-- Start TEXT PASSAGE --

In the information age, the omnipresent smart devices and human-machine interactions have created an explosion of massive data, which not only demands significant improvements in the handling, storage and communication abilities of hardware but also requires higher security in the storage and communication of personal or sensitive information. Classical cryptography uses cryptographic algorithms and keys to authenticate electronic devices and encrypt or decrypt information. The most popular asymmetric algorithm for secure communication is Rivest, Shamir, and Adleman (RSA) encryption, which is predicated on the difficulty for a classical computer of factoring a very large number. This task has, however, been shown mathematically to be accomplishable in polynomial time using a quantum computer. Another strategy is symmetric encryption where all communication participants possess the same secret keys for encryption or decryption, and secret keys are stored in non-volatile memory, which are vulnerable to physical and side-channel attacks. Quantum key distribution can exhibit higher security than classical methods by exploiting quantum theory— specifically, the feature of quantum systems to be intrinsically disturbed by the process of measuring them — but this technology requires expensive equipment.

-- End TEXT PASSAGE --

TASK REQUIREMENTS:
• A. According to the passage on encryption, what is RSA encryption based on?
• B. Shorten the paragraph in the passage on encryption that begins "In the information age" into a bulleted list that keeps its main facts.
• C. List the surnames behind the RSA acronym as given in the passage on encryption.
The data that comes next is not needed.

-- Start GIVEN MATERIAL --

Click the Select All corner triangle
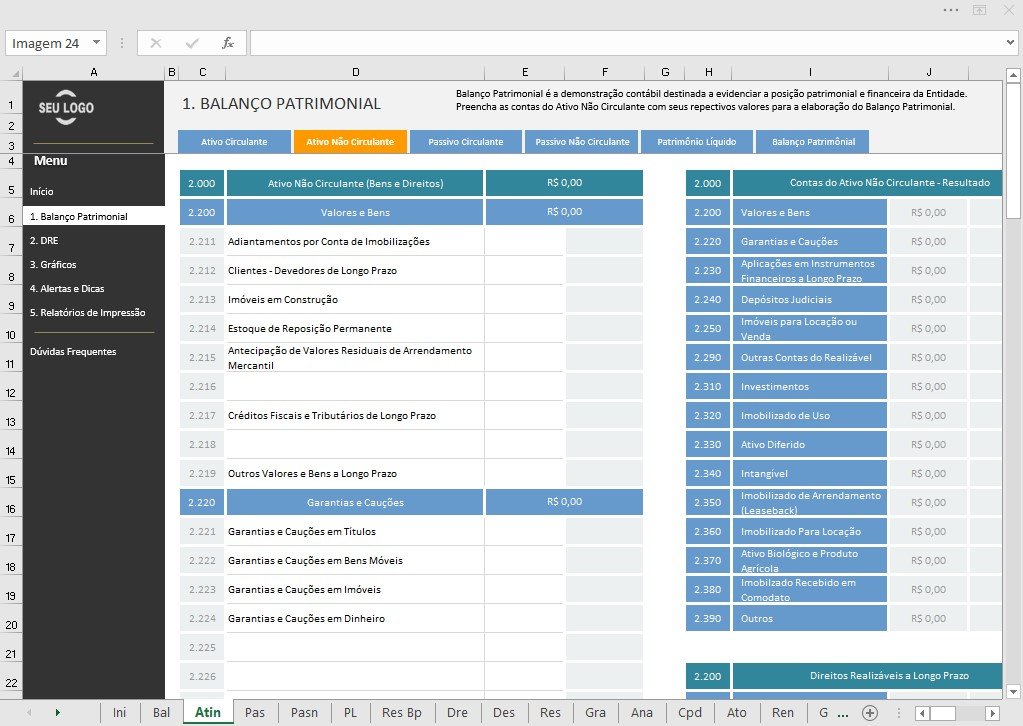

-- End GIVEN MATERIAL --

SOLUTIONS TO THE PROBLEMS:
• A. It is based on how hard it is for a classical computer to factor a very large number.

• B.
- Smart devices and human-machine interactions have produced massive amounts of data. This demands better hardware handling, storage and communication, and stronger security for personal or sensitive information.
- Classical cryptography uses algorithms and keys to authenticate devices and to encrypt or decrypt information.
- RSA, the most popular asymmetric algorithm, depends on how hard it is for a classical computer to factor a very large number. A quantum computer has been shown mathematically to do this in polynomial time.
- In symmetric encryption, all participants share the same secret keys. These keys are stored in non-volatile memory and are vulnerable to physical and side-channel attacks.
- Quantum key distribution can be more secure than classical methods because measuring a quantum system disturbs it. However, it requires expensive equipment.

• C.
- Rivest
- Shamir
- Adleman